# WHAT TO PRODUCE:
Extract the lines of the entries starting at the line that contains "Click the PayPal sponsor patch on the jersey" and ending with the line that contains "pyautogui.click(x=223, y=860)", and reproduce them without changes. Leave the pictures out of your answer.

Entries for locating words and elements:
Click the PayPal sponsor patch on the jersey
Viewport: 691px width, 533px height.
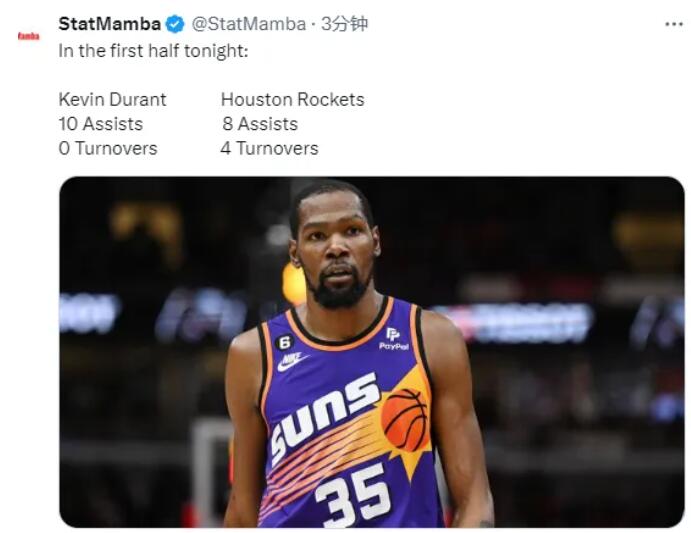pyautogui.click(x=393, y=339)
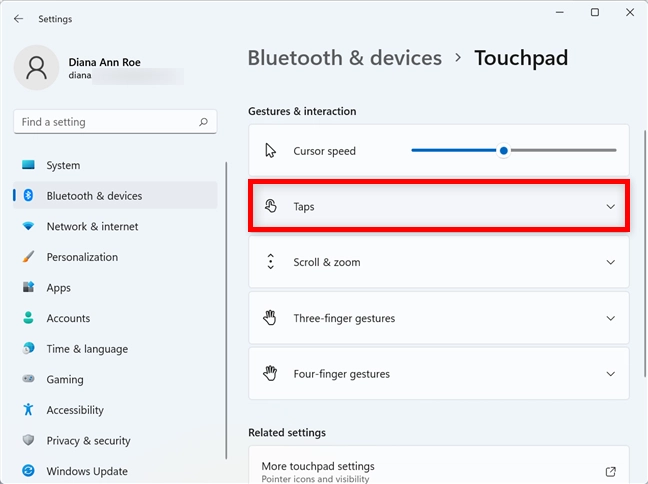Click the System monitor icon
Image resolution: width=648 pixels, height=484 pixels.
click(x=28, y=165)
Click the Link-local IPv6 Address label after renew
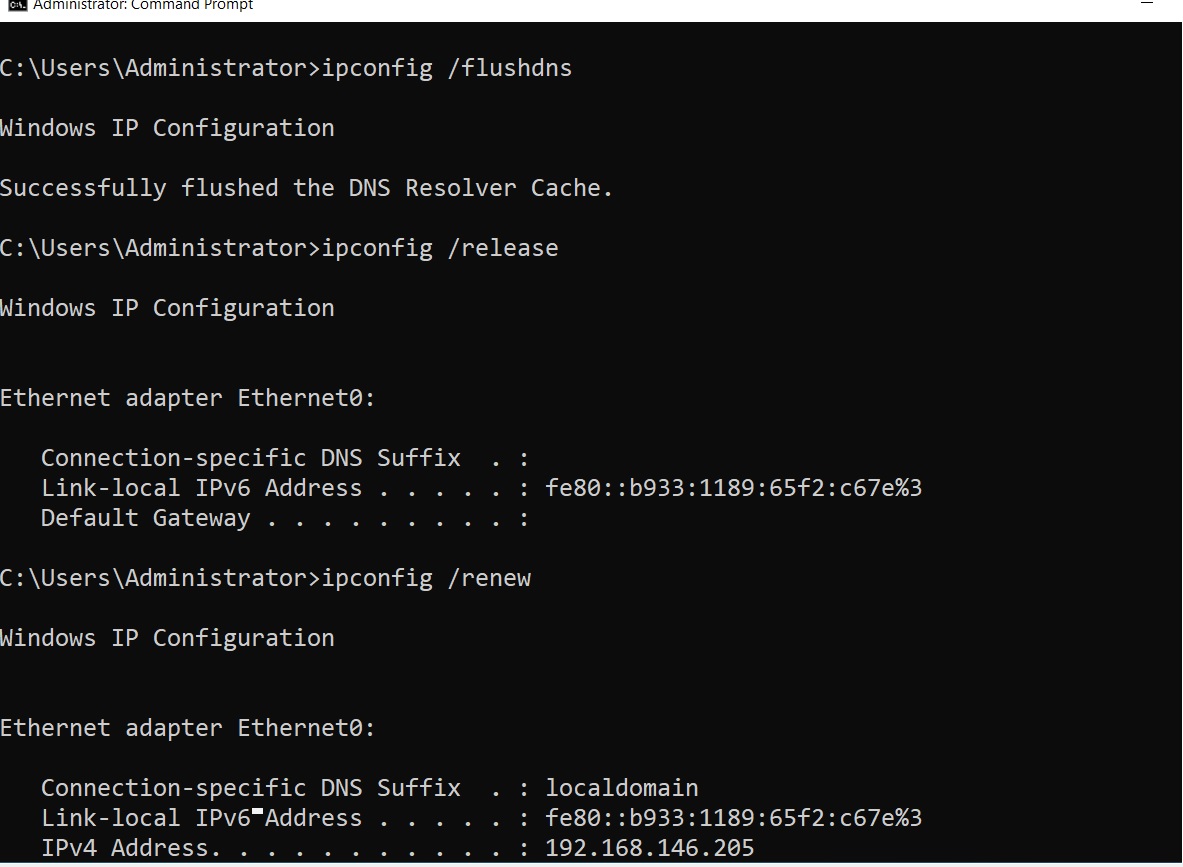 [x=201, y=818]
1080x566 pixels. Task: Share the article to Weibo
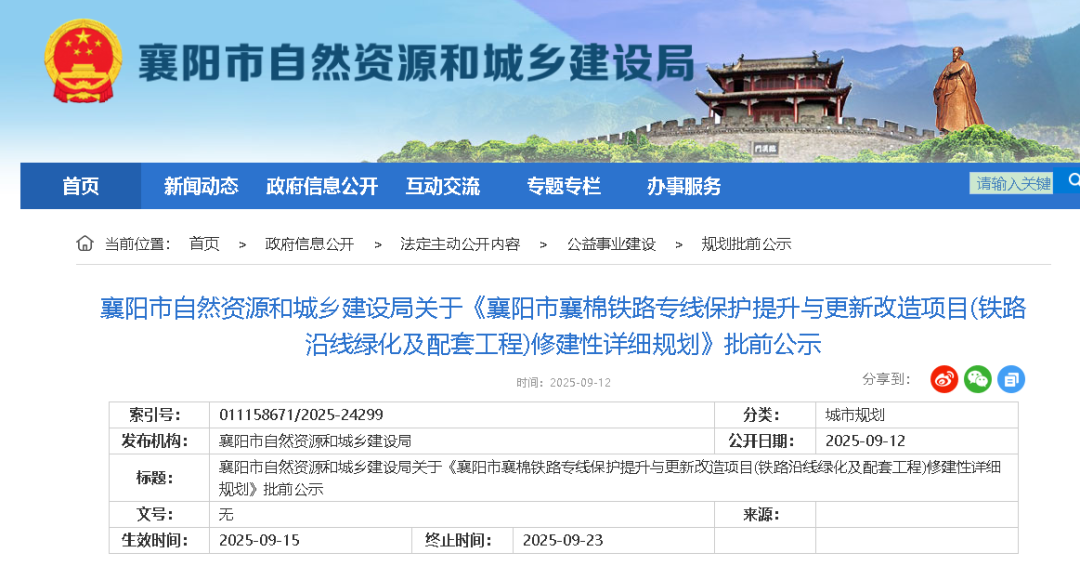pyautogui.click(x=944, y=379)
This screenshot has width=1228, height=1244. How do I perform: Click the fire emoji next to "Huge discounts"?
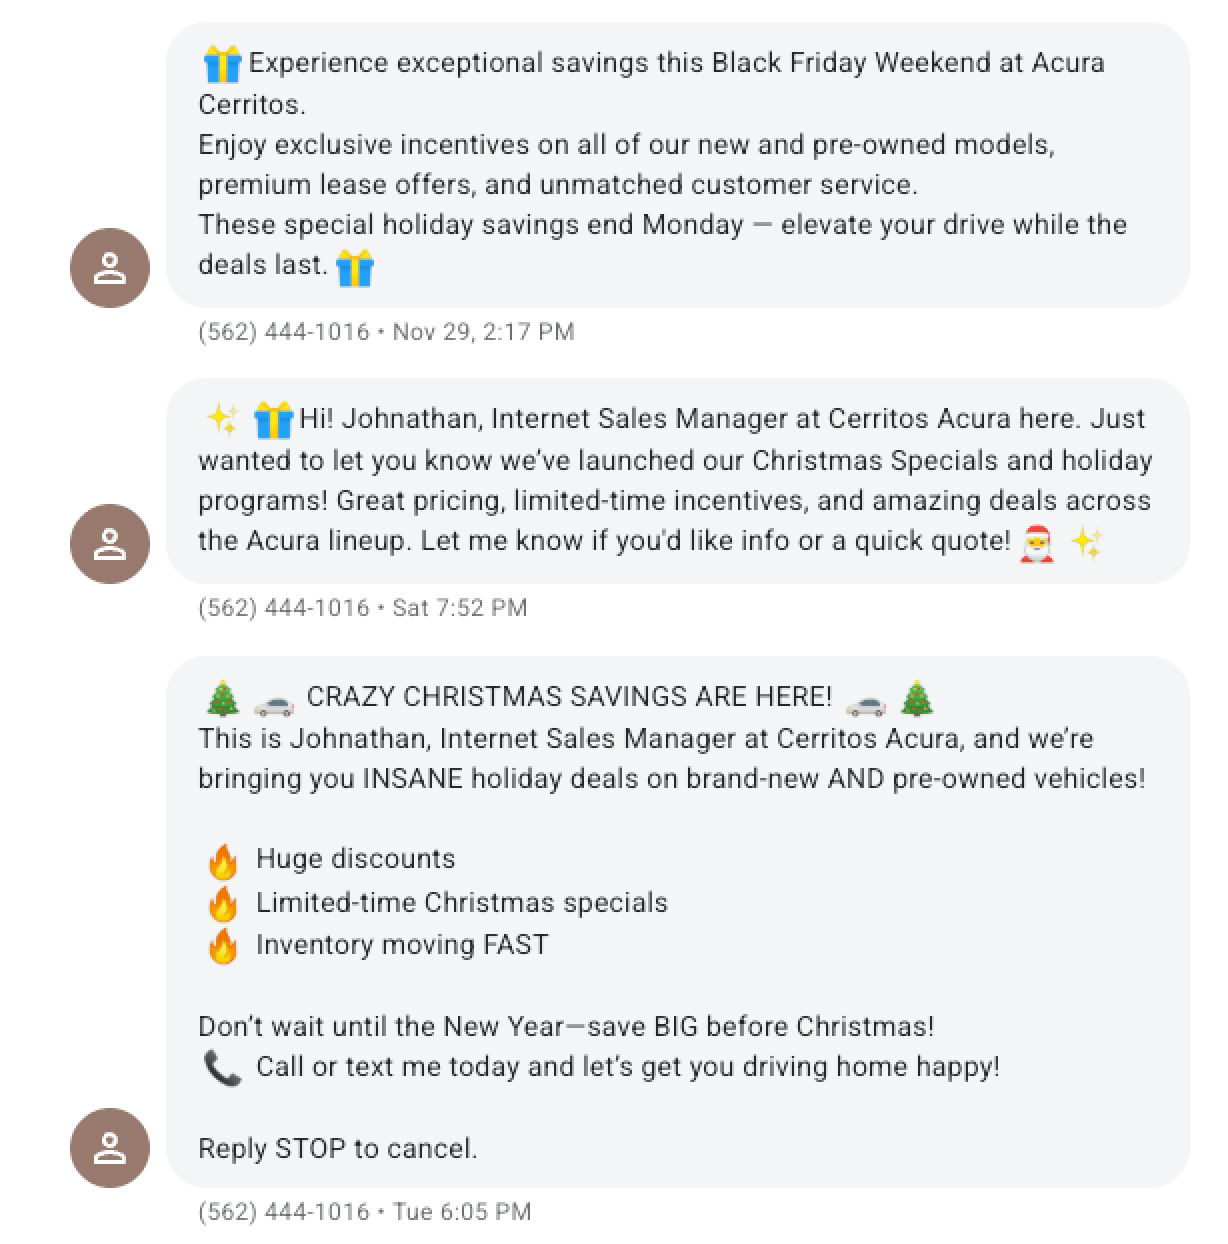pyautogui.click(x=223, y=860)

* * *

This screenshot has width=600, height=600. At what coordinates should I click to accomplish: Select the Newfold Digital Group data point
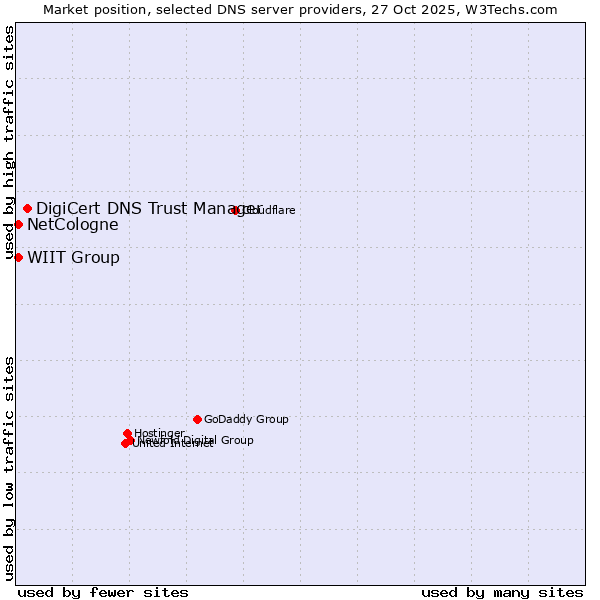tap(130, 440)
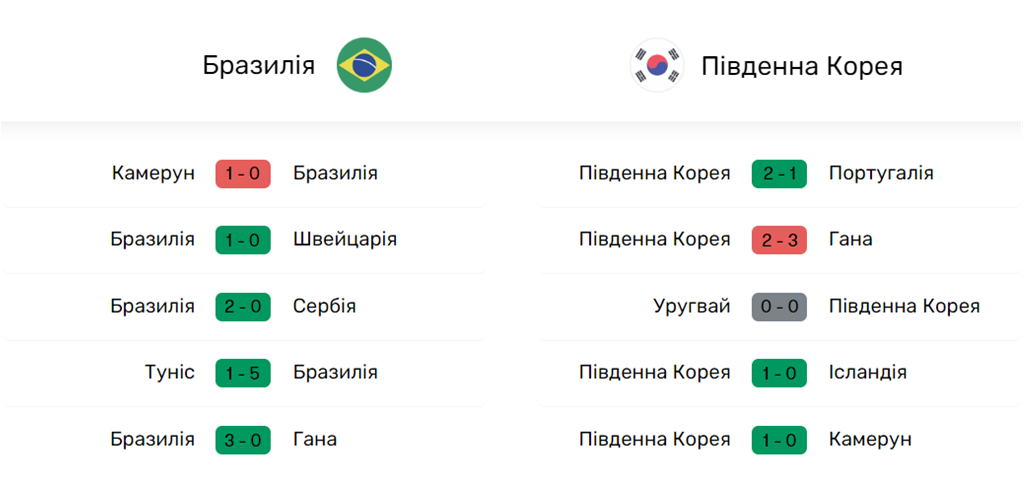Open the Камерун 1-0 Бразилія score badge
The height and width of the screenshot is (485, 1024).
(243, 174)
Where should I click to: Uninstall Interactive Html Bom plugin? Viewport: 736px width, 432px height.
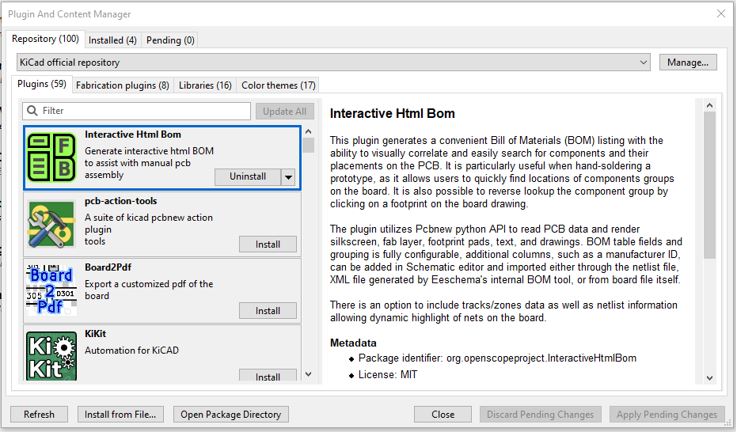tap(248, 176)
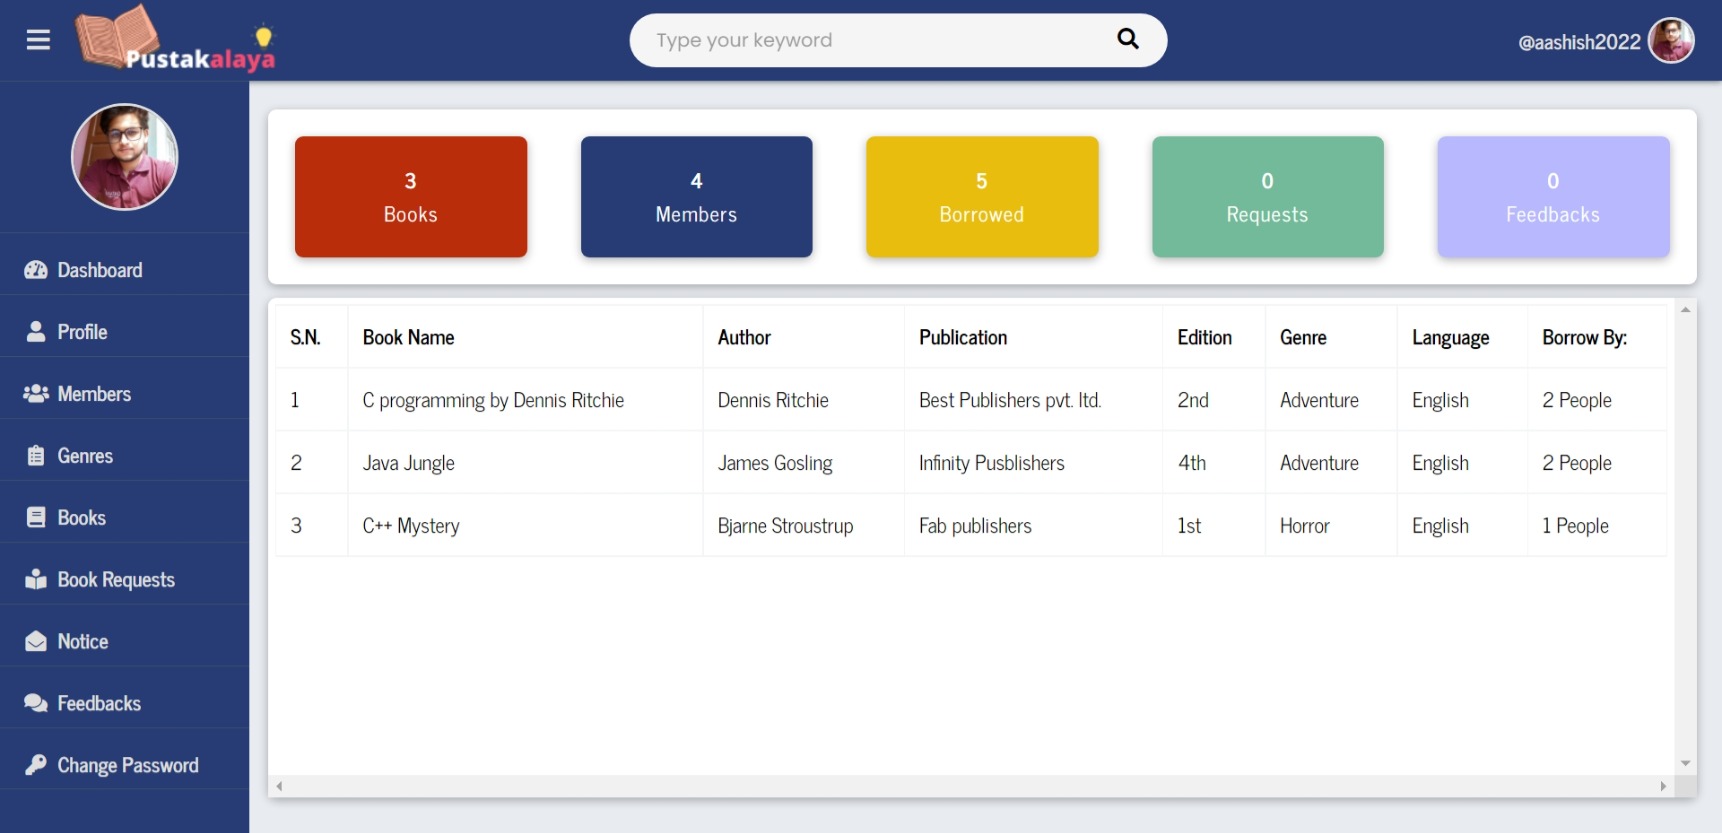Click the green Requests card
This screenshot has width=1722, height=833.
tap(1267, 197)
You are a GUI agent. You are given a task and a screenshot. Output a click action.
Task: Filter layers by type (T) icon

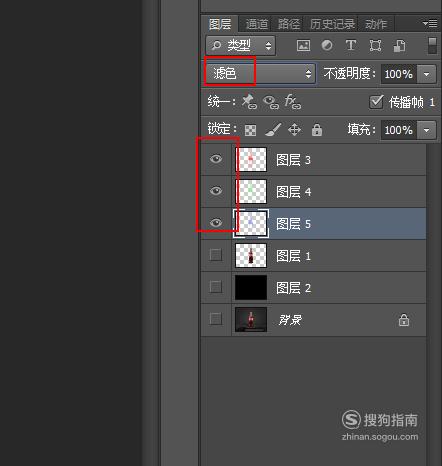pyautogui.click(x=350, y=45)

# WRITTEN SOLUTION:
Click the PayPal sponsor patch on the jersey
Viewport: 691px width, 533px height.
pyautogui.click(x=393, y=339)
Click the System monitor icon
Image resolution: width=648 pixels, height=484 pixels.
click(x=28, y=165)
Click the Link-local IPv6 Address label after renew
 [x=201, y=818]
1080x566 pixels. Task: Share the article to Weibo
pyautogui.click(x=944, y=379)
This screenshot has width=1228, height=1244. How do I perform: Click the fire emoji next to "Huge discounts"?
pyautogui.click(x=223, y=860)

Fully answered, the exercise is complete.